6 Ağustos 2009 Perşembe

kaybolmuyorsun, kendini buluyorsun...?!?

mis gibi plastik kokan bir enjeksiyon atölyesindesin, mis gibi yanmış ve erimiş plastik....

her taraf biraz daha kanserojen..

biz binalarda kullanılan, betonun radyoaktif radon gazı yaydığını anlatmaya çalışırken; insanlar
plastiği eritip şekil veriyorlar...

hani bi ara moda şeklinde geziyordu ya etrafta söylenti olarak: "plastik kaplara sıcak bir şey koymayın,kanserojen oluyor" diye; onun menbağına gidiyorsun, bir bakıyorsun ki: "sıcak plastik mi; mmhhh dadındanyinmez" modunda gezen insanlar var...

düşünüyorsun ki; bu insalar kanser olacak... yazık..

hiç te bile. yok öyle birşey. örneğin usta başının gayet üçgen vücutlu onu bunu sikme derdinde olan gayet sağlıklı bi adam olduğunu görüyorsun. adamla iki muhabbet ediyorsun ve sana fabrika içersinde sevmediği insanlardan bahsetmeye başlıyor. bunların arasında sevmediği ve yönetim kadrosundan insanlarda var tabii. ve bu kadın hakkında diyor ki: ben bu kadını sikmedim, ondan böyle oldu, bizi hiç düşünmüyor.. kevaşe..

- e usta bu kadın evli değil mi?

- siktiret onun kocası yurt dışına çıkıyor, çıksın bak nası sikişilir görsün o !

- yapma beea.. sen var ya sen az değilsin haa..

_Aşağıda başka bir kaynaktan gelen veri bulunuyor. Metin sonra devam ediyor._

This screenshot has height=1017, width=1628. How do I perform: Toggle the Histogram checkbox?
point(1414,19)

az daha gaz versen adam patlayıp motoru yakacak. ben burada kanserojen bir ortam göremiyorum ki, adam

içerisinde testosteron patlaması yaşıyor ve bunu en güzel biçimde dışarı aktarıyor.

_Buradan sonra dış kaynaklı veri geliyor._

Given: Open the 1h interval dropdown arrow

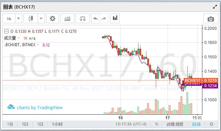Looking at the screenshot, I should [18, 18].
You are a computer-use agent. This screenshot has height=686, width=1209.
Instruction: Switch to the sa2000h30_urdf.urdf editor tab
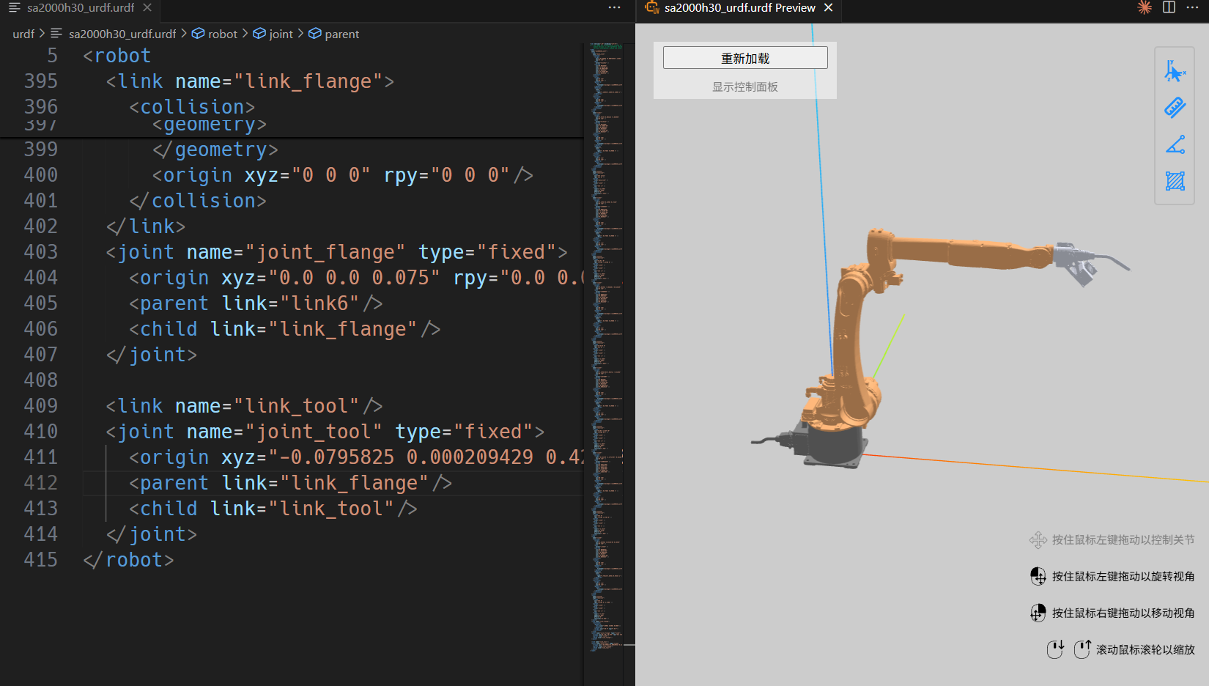[x=80, y=7]
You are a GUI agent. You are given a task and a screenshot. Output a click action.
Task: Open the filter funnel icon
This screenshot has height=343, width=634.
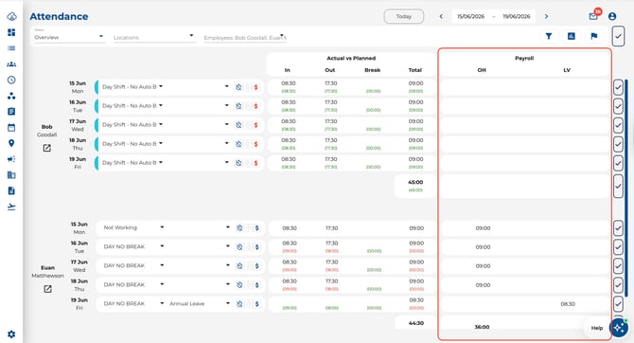(x=549, y=36)
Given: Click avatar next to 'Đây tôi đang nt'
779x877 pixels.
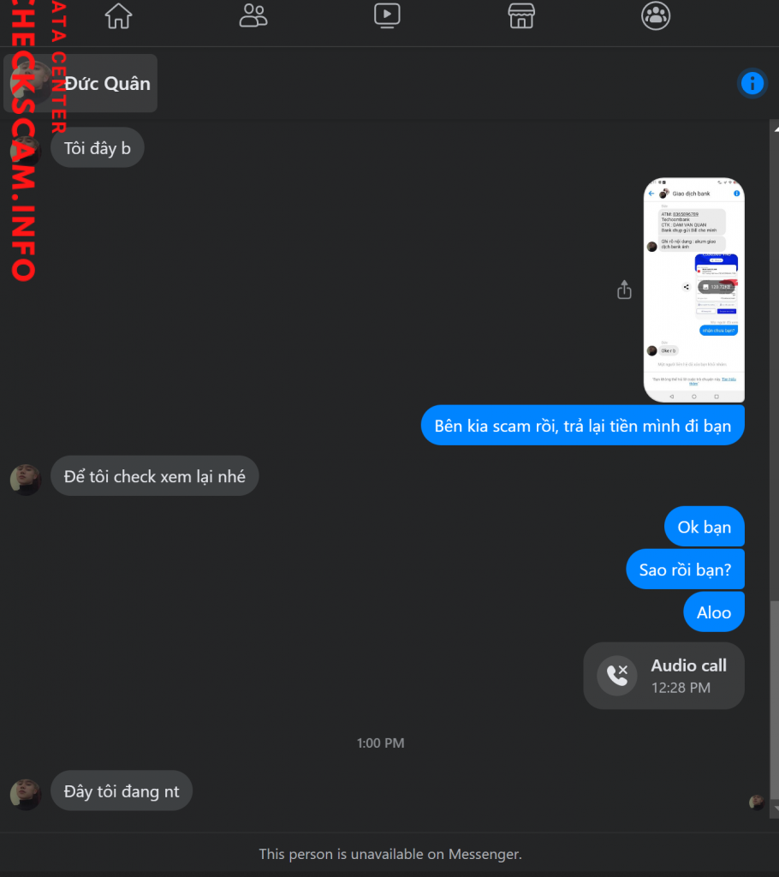Looking at the screenshot, I should coord(26,794).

sonra bir sorumlu olarak müdür odasına rapor vermeye gidiyorsun, ve raporları hazırlamak için kendi odanda evrakları düzenlemen gerekiyor. ve tüm bunlar, şeffaflık adına tüm bölmelerin camla yapıldığı bir fabrika içerisinde oluyor, işin acayip yanı benim odamın yanının müdür odası olması.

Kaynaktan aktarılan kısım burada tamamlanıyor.